[perf][cpu] Accelerate attention GEMMs (QK, PV) on Arm CPUs with NEON #29193

fadara01 · 2025-11-21T18:32:19Z

[perf][cpu] Accelerate attention GEMMs (QK, PV) on Arm CPUs with NEON

NEON is an Arm SIMD instruction set extension, compulsory since armv8-a

Purpose

Fixes #28981 for Arm CPUs

PR #27954 added cpu_attention_with_kv_cache which supports chucked prefill, prefix caching, SWA, alibi, softcap and sinks.

However, it's currently disabled for prefill on Arm CPUs because it's slower than torch.sdpa for relatively long prefills.
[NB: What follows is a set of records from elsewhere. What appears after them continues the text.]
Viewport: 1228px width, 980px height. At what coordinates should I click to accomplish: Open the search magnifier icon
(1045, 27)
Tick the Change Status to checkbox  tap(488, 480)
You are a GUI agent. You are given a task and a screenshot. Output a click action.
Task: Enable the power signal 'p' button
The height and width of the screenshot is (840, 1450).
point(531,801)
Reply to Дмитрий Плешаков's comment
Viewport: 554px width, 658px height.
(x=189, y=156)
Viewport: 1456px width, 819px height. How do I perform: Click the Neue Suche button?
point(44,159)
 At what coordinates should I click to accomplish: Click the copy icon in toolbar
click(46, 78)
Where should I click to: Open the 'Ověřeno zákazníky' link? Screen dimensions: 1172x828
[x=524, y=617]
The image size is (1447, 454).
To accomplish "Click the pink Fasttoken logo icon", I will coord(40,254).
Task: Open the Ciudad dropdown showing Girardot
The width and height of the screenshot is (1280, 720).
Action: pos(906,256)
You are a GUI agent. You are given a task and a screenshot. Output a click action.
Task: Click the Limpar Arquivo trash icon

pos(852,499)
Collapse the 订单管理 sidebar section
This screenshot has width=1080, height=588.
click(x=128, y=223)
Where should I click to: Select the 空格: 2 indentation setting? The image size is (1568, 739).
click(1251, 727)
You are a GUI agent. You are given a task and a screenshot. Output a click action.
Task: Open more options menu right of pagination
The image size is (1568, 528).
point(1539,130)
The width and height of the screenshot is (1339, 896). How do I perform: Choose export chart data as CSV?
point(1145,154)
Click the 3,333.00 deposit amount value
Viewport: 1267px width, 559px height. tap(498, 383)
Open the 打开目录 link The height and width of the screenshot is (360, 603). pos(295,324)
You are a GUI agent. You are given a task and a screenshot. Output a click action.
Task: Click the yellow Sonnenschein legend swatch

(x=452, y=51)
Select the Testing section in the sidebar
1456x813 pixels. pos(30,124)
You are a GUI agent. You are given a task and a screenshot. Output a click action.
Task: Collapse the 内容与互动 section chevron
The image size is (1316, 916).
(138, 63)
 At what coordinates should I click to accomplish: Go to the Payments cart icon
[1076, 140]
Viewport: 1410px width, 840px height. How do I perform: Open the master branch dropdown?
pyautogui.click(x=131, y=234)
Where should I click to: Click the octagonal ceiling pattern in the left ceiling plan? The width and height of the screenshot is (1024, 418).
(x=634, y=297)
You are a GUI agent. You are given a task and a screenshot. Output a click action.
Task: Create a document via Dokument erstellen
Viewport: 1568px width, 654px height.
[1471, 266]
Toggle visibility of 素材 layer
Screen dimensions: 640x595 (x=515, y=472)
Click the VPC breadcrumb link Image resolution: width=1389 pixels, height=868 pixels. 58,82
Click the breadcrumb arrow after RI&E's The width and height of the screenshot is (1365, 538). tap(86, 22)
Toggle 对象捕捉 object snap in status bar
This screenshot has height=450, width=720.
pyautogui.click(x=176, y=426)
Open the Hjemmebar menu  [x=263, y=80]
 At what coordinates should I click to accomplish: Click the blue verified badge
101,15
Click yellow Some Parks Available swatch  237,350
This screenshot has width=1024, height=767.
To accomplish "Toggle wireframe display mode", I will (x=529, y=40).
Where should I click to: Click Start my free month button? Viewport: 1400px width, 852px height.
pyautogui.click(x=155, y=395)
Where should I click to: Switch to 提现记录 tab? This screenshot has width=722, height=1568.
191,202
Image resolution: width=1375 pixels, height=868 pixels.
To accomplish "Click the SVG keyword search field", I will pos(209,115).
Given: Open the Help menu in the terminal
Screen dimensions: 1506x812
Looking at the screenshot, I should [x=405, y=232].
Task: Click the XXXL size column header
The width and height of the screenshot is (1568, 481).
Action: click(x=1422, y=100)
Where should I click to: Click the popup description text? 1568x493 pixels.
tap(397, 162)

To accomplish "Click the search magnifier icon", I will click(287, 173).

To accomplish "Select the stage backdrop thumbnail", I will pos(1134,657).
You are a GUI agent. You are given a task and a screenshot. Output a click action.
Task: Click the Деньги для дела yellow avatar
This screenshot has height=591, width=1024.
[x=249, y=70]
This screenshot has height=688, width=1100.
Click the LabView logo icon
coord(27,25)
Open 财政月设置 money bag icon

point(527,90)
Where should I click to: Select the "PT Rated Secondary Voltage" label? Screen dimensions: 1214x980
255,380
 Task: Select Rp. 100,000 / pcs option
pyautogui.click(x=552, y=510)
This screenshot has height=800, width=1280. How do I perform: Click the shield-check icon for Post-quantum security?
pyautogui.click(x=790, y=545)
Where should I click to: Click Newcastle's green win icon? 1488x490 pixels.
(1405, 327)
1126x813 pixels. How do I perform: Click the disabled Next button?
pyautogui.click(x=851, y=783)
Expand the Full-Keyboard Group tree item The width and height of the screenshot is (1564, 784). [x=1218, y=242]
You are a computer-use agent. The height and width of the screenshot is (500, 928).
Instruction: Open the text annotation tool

Hence chunked prefill, prefix caching, sinks, etc remained disabled on Arm.

This PR accelerates cpu_attention_with_kv_cache on Arm CPUs by introducing NEON accelerated GEMMs (enabled with ISA::NEON) for QK and PV. With the new GEMMs, performance of cpu_attention_with_kv_cache is similar to torch.sdpa for long prefills, which allows us to enable cpu_attention_with_kv_cache for prefill path on Arm and thus enable chunked prefill, prefix caching, sinks, alibi, softcap, etc.

Performance:

Uplift with ISA::NEON vs ISA::VEC:
For batch size = 64, query tokens = kv tokens = 512, q heads = 32, kv heads = 8, head size = 128, block size = 128: using ISA::NEON for cpu_attention_with_kv_cache accelerates prefill attention by 2x compared to the current state with ISA::VEC

For the throughput benchmark below on Arm Neoverse-V2, using cpu_attention_with_kv_cache for prefills and decodes: ISA::NEON yields ~ %13 higher throughput than ISA::VEC and similar throughput to using torch.sdpa for prefill.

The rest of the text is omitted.